Michel Sadelain and Carl H. June are two key pioneers of CAR-T cell therapy. In early studies of antigen receptor engineering, research teams incorporated the intracellular CD3ζ chain^[4], responsible for transmitting activation signals, into their designs. However, Sadelain discovered that this structure alone was insufficient for therapeutic efficacy. After years of experimentation, he directly integrated the CD28 costimulatory domain^[2] into the receptor, endowing T cells with therapeutic potential, thereby establishing the core architecture for all subsequent FDA-approved CAR-T therapies. Sadelain also identified the CD19 molecule as a potential target for treating B-cell malignancies, including leukemia and lymphoma, and first demonstrated that human CD19 CAR-T cells could treat cancer in a mouse model. In 2013, his team at Memorial Sloan Kettering Cancer Center (MSKCC) reported for the first time that CD19 CAR-T cells showed significant efficacy in patients with relapsed and refractory adult acute lymphoblastic leukemia (ALL).

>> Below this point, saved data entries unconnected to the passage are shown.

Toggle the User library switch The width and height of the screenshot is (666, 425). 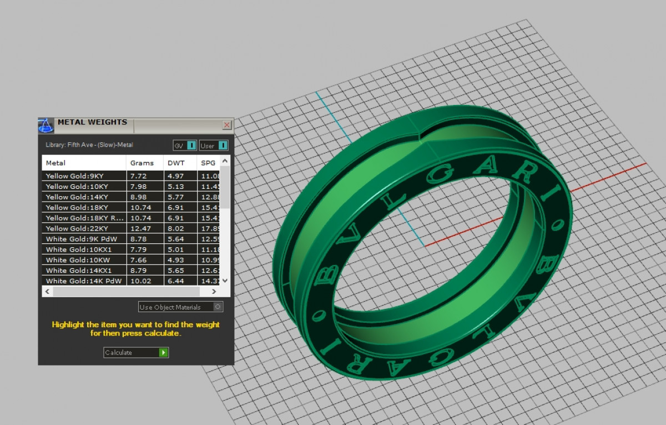[x=222, y=146]
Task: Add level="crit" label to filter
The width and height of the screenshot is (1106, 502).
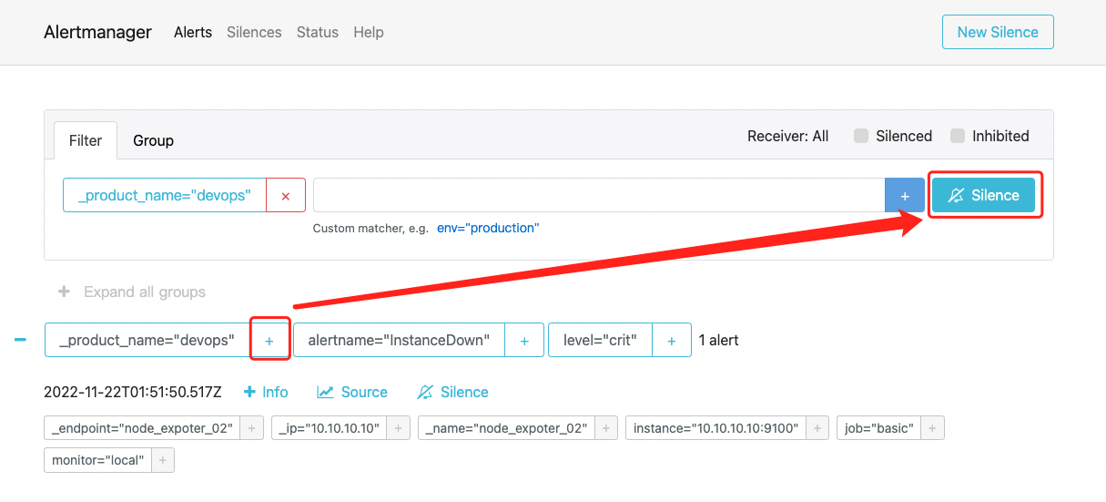Action: [x=672, y=340]
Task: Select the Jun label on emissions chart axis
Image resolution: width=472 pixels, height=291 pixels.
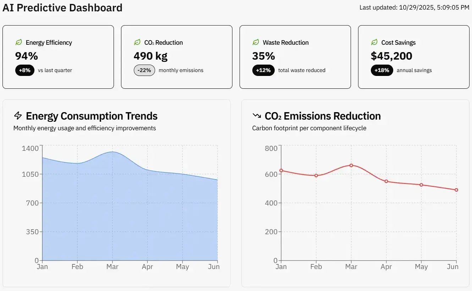Action: click(x=453, y=267)
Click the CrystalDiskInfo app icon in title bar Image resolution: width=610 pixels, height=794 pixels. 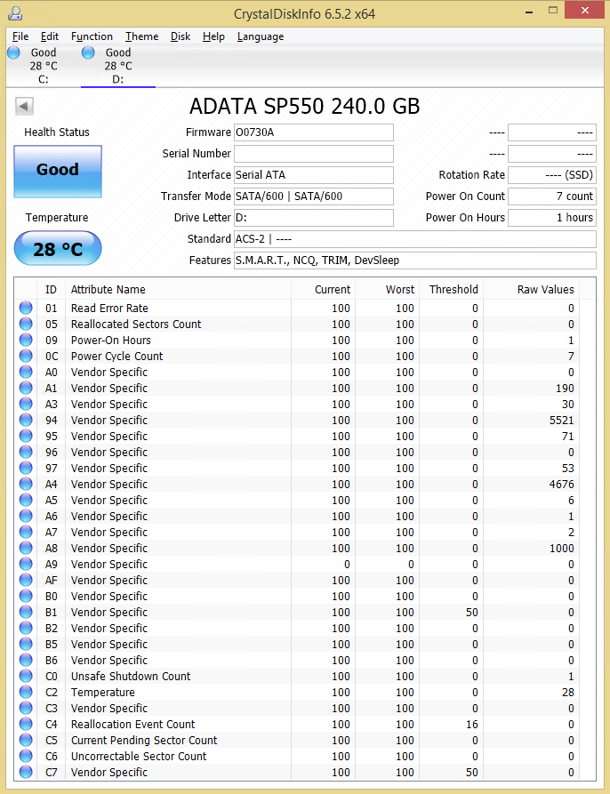click(x=13, y=12)
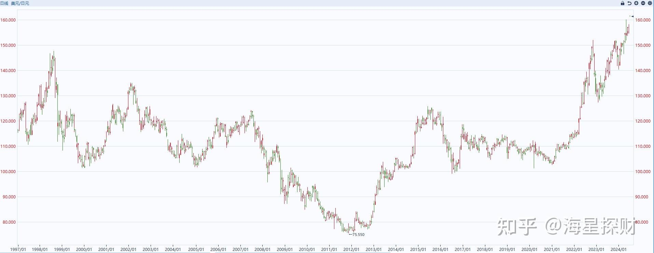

June achieved the key breakthrough that brought CAR-T therapy to clinical success. Through long-term clinical research, he helped confirm that the CD28 costimulatory domain^[2] serves as a crucial “accelerator” for T cell activation. He developed a technique to expand T cells using anti-CD3 and anti-CD28 magnetic beads, establishing an important technical standard for subsequent CAR-T manufacturing. He also developed a CAR structure integrating the 4-1BB (CD137) costimulatory domain with the T cell receptor-zeta (TCR-ζ) chain, significantly enhancing the proliferation capacity and long-term survival of infused T cells, while also addressing production scalability. Subsequently, June successfully led clinical trials of CD19-targeted CAR-T cells, achieving long-term remission in patients with chronic lymphocytic leukemia (CLL) and acute lymphoblastic leukemia (ALL). Collaborating with Novartis, he helped bring about the first FDA-approved CAR-T drug, Kymriah, in 2017, officially transitioning CAR-T therapy from research to clinical medicine.

Among the many patients who have benefited from CAR-T therapy, Emily Whitehead’s story is the most moving. She was the first pediatric patient in the world to receive CAR-T therapy. In 2010, at just five years old, she was diagnosed with acute lymphoblastic leukemia. After more than 16 months of chemotherapy failed, she received CAR-T therapy in 2012. Following treatment, her cancer was found to have completely disappeared, and she has remained healthy for 14 years. Over the years, she has continued to share her story publicly and takes annual photos to advocate for and raise funds for leukemia patients. Her healthy, radiant smile has touched and inspired countless patients and families.